◆ Brief ◆
In the entries below, every line with the string "agent" is to be reported.

++++ Records for this exercise

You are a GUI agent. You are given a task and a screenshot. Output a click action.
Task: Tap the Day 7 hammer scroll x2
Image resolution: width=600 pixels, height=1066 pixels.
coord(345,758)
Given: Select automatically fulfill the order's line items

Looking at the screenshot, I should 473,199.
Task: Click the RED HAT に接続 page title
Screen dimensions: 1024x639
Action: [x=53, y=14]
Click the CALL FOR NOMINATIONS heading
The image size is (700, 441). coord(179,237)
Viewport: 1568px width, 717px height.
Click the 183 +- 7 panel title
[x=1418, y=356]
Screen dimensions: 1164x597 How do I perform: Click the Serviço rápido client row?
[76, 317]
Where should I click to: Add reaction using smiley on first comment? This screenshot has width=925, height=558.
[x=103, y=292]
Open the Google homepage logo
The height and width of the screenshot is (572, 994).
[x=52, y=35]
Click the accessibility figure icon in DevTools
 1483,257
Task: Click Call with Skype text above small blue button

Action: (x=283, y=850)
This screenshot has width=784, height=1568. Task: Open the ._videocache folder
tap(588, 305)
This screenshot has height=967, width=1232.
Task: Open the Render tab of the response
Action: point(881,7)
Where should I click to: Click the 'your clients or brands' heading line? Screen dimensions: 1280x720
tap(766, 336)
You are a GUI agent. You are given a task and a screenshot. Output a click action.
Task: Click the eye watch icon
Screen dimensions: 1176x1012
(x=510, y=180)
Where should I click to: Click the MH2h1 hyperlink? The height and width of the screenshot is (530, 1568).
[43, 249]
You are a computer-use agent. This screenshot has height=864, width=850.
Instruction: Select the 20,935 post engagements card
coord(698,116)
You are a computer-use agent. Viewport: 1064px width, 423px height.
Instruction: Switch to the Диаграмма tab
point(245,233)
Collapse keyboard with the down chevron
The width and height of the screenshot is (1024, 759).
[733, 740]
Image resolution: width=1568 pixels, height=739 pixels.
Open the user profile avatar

++++++++

◆ Answer to this task ◆
You are a GUI agent. You are given a task and a screenshot. Output a click action.
You are a GUI agent. You are given a task and a screenshot. Output a click action.
You are a computer-use agent. This screenshot has height=864, width=850.
You are a computer-use agent. Viewport: 1064px width, 423px height.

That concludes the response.